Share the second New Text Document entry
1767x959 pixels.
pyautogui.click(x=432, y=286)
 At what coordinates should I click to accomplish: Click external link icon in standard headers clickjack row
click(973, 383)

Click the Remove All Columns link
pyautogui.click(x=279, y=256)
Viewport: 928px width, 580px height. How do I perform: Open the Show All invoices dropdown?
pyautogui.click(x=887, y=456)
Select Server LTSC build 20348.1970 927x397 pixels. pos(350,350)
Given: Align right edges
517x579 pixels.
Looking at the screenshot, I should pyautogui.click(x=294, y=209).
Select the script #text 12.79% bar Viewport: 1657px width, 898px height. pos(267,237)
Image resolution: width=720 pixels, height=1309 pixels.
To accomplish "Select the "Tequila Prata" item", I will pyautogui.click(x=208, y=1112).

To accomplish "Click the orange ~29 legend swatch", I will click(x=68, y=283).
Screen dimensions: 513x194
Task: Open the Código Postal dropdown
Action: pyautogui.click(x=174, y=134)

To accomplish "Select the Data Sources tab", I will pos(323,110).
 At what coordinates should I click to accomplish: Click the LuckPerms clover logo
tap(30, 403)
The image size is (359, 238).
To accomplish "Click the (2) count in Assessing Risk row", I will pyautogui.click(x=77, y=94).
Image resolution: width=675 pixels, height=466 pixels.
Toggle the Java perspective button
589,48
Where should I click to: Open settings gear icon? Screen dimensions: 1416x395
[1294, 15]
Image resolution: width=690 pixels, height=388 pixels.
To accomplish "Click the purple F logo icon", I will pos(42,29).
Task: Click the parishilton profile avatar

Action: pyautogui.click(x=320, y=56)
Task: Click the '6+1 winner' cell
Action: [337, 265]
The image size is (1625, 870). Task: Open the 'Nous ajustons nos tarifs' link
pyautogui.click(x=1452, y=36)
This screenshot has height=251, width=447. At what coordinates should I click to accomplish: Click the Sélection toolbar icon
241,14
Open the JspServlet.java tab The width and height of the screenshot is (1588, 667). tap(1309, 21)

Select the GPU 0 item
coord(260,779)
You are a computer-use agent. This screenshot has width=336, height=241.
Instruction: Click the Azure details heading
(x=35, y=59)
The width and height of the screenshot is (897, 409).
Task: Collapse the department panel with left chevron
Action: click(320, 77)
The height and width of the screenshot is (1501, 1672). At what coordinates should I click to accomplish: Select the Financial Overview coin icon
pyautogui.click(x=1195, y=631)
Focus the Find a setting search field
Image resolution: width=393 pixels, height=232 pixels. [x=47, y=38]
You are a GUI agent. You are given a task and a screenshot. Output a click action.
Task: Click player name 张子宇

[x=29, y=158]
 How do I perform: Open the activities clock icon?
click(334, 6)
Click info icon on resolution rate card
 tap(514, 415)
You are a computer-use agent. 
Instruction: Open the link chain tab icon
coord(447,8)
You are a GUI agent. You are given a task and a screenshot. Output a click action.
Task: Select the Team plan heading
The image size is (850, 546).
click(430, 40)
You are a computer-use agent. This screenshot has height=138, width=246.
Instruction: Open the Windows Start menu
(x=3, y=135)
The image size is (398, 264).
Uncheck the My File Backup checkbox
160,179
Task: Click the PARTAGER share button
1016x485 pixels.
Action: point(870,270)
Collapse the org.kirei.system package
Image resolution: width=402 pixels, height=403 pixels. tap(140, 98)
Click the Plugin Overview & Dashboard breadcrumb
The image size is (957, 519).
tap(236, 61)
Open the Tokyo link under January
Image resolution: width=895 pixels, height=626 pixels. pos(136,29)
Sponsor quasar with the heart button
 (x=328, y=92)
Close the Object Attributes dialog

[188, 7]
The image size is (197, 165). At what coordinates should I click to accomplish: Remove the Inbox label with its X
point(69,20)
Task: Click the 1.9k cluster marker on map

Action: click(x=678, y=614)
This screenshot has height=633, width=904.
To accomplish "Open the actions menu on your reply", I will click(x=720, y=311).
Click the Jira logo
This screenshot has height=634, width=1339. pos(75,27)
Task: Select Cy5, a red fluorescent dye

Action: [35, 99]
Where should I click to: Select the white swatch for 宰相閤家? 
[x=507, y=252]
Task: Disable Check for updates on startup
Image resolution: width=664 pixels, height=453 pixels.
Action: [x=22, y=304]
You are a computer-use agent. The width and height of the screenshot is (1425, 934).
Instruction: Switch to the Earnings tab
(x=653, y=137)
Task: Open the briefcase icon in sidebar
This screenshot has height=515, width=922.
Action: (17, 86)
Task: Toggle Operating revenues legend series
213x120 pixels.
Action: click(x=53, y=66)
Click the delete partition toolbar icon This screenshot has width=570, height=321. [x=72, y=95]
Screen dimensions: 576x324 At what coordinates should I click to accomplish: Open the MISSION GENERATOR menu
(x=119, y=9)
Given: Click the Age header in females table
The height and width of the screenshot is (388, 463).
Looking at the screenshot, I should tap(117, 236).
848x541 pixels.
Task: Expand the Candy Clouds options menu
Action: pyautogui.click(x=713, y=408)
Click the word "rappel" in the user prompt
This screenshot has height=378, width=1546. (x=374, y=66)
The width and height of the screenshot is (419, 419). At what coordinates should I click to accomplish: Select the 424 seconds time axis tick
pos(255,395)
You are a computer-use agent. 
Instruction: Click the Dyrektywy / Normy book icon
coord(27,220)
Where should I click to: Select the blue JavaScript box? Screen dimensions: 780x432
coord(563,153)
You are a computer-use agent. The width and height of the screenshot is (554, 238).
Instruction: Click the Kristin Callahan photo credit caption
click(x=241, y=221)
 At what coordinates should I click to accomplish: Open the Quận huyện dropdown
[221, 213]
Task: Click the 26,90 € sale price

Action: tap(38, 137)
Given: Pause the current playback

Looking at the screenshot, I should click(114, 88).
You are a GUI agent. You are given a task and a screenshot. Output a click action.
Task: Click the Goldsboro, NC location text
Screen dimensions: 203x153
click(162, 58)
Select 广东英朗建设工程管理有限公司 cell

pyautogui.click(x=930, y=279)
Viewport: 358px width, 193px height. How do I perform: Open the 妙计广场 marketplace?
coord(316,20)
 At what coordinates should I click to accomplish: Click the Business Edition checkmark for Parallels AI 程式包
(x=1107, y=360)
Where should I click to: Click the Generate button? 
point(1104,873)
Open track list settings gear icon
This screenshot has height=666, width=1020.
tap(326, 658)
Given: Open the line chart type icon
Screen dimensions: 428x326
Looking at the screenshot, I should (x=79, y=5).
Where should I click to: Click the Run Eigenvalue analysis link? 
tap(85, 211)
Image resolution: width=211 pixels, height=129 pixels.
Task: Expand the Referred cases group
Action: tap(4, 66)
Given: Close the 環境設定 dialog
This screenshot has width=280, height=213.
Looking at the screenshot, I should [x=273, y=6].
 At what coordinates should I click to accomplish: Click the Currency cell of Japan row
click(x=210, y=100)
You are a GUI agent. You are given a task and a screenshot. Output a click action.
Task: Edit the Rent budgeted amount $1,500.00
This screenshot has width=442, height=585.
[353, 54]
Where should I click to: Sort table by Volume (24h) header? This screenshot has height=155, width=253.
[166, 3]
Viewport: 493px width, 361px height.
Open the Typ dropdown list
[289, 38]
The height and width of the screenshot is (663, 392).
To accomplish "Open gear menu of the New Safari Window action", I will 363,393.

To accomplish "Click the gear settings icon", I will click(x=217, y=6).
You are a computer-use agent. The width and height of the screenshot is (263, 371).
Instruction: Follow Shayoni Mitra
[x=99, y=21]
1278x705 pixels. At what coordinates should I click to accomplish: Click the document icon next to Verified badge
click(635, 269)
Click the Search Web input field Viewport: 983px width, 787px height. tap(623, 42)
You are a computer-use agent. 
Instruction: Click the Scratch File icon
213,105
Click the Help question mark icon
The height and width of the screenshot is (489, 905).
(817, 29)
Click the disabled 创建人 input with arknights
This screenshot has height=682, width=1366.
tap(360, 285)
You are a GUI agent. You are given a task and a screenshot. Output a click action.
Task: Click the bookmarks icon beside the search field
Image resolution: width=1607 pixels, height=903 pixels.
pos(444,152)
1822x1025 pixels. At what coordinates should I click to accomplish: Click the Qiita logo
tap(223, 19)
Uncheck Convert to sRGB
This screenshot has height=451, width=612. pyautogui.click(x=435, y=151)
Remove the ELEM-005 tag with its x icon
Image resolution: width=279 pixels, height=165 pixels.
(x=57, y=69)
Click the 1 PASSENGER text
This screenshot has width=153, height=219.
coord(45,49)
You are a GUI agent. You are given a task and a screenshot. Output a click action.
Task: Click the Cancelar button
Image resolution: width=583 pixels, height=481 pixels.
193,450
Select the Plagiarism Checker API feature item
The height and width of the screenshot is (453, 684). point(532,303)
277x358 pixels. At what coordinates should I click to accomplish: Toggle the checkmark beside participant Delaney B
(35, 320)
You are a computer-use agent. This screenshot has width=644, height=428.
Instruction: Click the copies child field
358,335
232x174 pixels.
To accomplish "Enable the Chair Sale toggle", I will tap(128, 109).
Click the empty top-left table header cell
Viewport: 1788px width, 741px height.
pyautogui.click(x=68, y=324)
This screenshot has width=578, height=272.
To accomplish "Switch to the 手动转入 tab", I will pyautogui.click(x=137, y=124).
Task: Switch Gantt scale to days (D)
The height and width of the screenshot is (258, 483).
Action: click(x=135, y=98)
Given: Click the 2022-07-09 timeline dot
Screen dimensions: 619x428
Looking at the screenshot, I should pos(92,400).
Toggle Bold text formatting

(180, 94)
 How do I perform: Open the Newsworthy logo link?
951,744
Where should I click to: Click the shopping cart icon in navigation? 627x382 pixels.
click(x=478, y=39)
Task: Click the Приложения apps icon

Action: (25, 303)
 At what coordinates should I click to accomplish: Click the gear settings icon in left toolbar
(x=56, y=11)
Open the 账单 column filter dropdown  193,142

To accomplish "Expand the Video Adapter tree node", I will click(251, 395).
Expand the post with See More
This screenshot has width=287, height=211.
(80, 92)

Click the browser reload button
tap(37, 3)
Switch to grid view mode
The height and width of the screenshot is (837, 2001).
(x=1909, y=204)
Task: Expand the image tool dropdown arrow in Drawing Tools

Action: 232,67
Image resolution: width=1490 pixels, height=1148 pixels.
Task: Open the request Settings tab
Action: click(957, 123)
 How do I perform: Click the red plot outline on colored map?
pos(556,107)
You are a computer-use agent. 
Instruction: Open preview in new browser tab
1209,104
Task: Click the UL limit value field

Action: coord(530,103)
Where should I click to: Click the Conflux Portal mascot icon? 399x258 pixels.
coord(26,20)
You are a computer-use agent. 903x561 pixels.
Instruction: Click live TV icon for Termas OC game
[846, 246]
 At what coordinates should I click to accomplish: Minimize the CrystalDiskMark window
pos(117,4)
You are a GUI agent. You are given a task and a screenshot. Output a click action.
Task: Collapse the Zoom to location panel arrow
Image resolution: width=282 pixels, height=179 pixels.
-------------------------
● Direction: Copy the items word for word, starting at the line that contains "At what coordinates should I click to accomplish: Minimize" and continuing through the final line of the items.

● Result:
 At what coordinates should I click to accomplish: Minimize the CrystalDiskMark window
pos(117,4)
You are a GUI agent. You are given a task and a screenshot. Output a click action.
Task: Collapse the Zoom to location panel arrow
Image resolution: width=282 pixels, height=179 pixels.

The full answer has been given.